LAURA LANA
Cronaca

Si ferma la Casa in Movimento: "Un’isola umana felice e solidale"

Cologno Monzese, il centro sociale chiude dopo 20 anni: "L’idea era realizzare un fortino di resistenza". Da via Neruda sono passati in tanti, da Giovanni Impastato a Malalai Joya, e poi musica e feste.
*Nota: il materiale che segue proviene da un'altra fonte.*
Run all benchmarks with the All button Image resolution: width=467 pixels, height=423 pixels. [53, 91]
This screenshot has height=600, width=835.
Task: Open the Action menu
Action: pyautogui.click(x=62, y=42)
Il gruppo che ha gestito le attività all’interno dello spazio «casa in Movimento» Dopo quasi vent’anni il centro sociale. e collettivo chiude i. battenti

Il gruppo che ha gestito le attività all’interno dello spazio «casa in Movimento» Dopo quasi vent’anni il centro sociale. e collettivo chiude i. battenti

COLOGNO MONZESEDopo quasi 20 anni chiude la Casa in Movimento, il centro sociale e collettivo ha avuto come progetto "costruire un’isola felice, umana e solidale all’interno di una città e di una società sempre più volte all’isolamento e alla disumanità. L’idea di uno spazio che fosse allo stesso tempo un fortino di resistenza a queste involuzioni e un incubatore di pratiche, analisi e riflessione critica dell’esistente, di relazioni umane ostinatamente contrarie a quella deriva individualista ed egotica da propagare all’esterno". Tantissimi incontri e testimonianze sono passati da via Neruda: da Giovanni Impastato a Malalai Joya, a chi ha raccontato Gaza in diretta o il Kurdistan o l’Afghanistan, ai baratti, la ciclofficina, il teatro, i concerti, le serate De André. "Poi tutto il lavoro delle scuole popolari: le scuole di italiano, che erano un modo di costruire gruppi di uomini e donne alla pari che, attraverso lo studio della lingua, provassero a costruire un modo diverso di stare insieme, e i doposcuola, piccole comunità di bambini. Abbiamo provato a essere uno spazio di libertà, sperimentazione, co-creazione con le persone che hanno deciso di prenderne parte. Questa è una delle cose che chi ha fatto Casa si porterà sempre dentro: aver provato a costruire cerchi, a fare le cose insieme a migranti, bambini, donne, famiglie, a fare le cose con loro e non per loro, o al posto loro o su di loro". Non sono mancati i momenti difficili. "Abbiamo fronteggiato, riuscendo a sopravvivere, uno sfratto esecutivo e il pagamento di 22.000 euro di arretrati, con estrema fatica e grazie al supporto di tante persone amiche che ci hanno sostenuto in quei momenti". Singoli cittadini, associazioni, artisti, giovani, stranieri sono passati per via Neruda. "Far nascere e vivere la Casa è stata una sfida molto ambiziosa su questo territorio.La Casa ha convogliato tantissime energie di chi voleva non un semplice luogo di aggregazione, ma appunto una casa dove costruire spazi diversi che rispondevano a diverse necessità: integrazione, informazione, cultura, musica, festa. E che potessero essere di libero accesso a chiunque". Una storia di autogestione. "Come tutte queste esperienze anche la nostra è stata complessa. Non siamo mai stati un gruppo chiuso, ma abbiamo coltivato una forte identità che oggi non ha più un’unica espressione unitaria e lascia che le strade si moltiplichino e si separino".